IPL spot-fixing: SC to hear the Mudgal Report on Friday
What lies in store for the Chennai Super Kings and the Rajasthan Royals is going to get crystallised, as the Supreme Court on Friday will resume the hearing of the Mudgal Committee report.cricket Updated: Mar 06, 2014 20:02 IST
What lies in store for the Chennai Super Kings and the Rajasthan Royals is going to get crystallised, as the Supreme Court on Friday will resume the hearing of the Mudgal Committee report.

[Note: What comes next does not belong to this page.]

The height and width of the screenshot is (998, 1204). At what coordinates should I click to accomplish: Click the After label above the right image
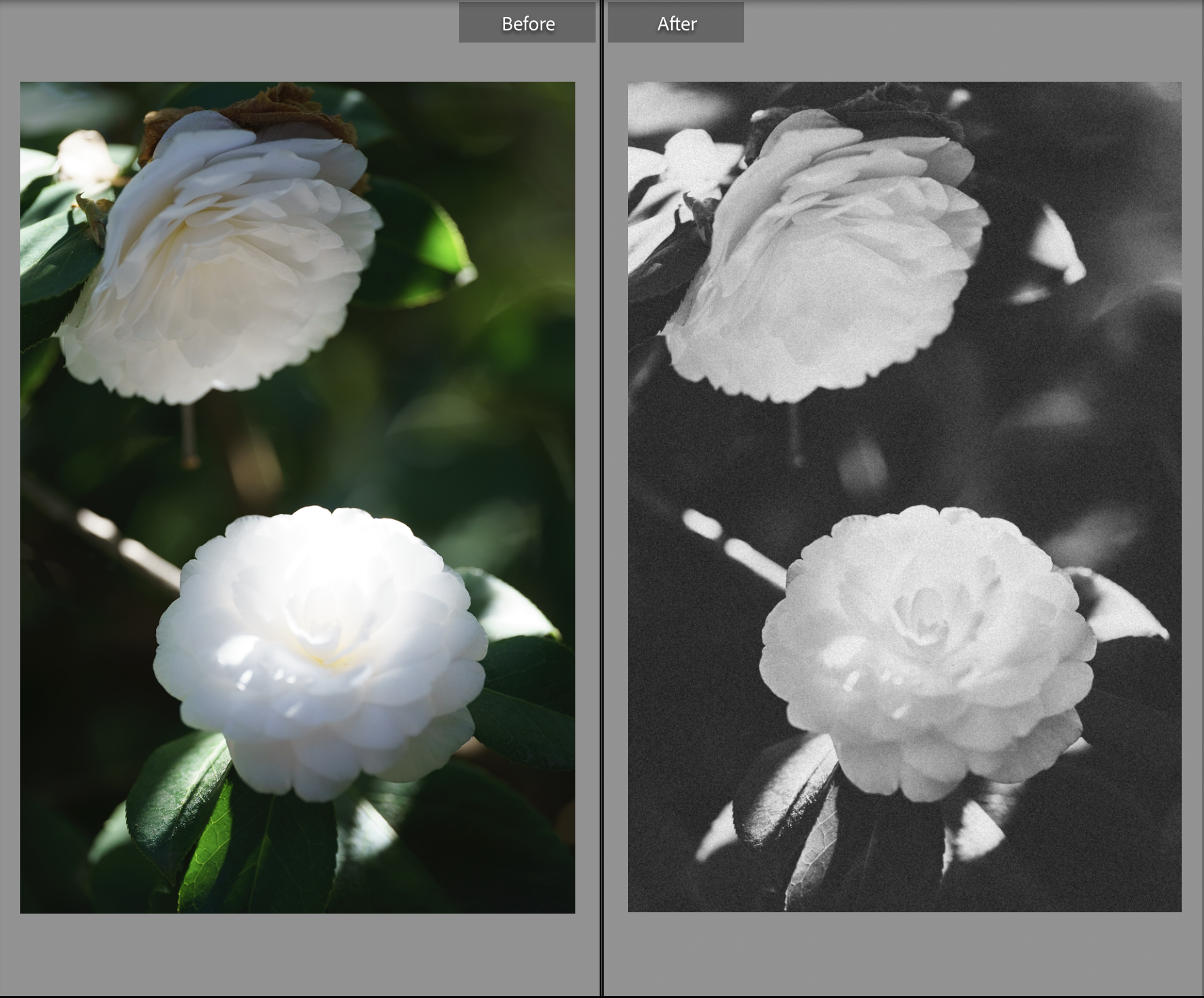point(677,24)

The report, which was submitted to the court on February 10, had underlined the corruption in IPL after the three-member committee, headed by former high court judge Mukul Mudgal implicated Gurunath Meiyappan, son-in-law of N Srinivasan, BCCI president and owner of Chennai Super Kings, having indulged in betting and passing team information during last edition of the IPL.
The committee further concluded that Meiyappan was not a mere 'enthusiast' as claimed by Srinivasan and that he was indeed a part of the Chennai franchise with accreditations suggesting Meiyappan a team official.
The committee had further questioned the role of Raj Kundra, a co-owner of the Rajasthan Royals for his involvement in betting through a bookie, who had testified before a Delhi court previously.
The other two members of the Mudgal panel are additional solicitor general L Nageswara Rao and Assam Cricket Association member Nilay Dutta.
The panel was set up by the Supreme Court in October 2013 to conduct an independent inquiry into the allegations of corruption against Gurunath, the Super Kings team owner India Cements, and Rajasthan Royals team owner Jaipur IPL Cricket Private Ltd, soon after a two-member BCCI-appointed panel comprising a pair of retired judges (T Jayaram Chouta and R Balasubramanian) had found no evidence of wrongdoing on the part of Gurunath and Kundra.
The Supreme Court took cognizance of the matter after the Cricket Association of Bihar secretary Aditya Verma raised charges of conflict of interest in the formation of BCCI's two-member inquiry panel. A Bombay high court ruling later termed the probe panel "illegal".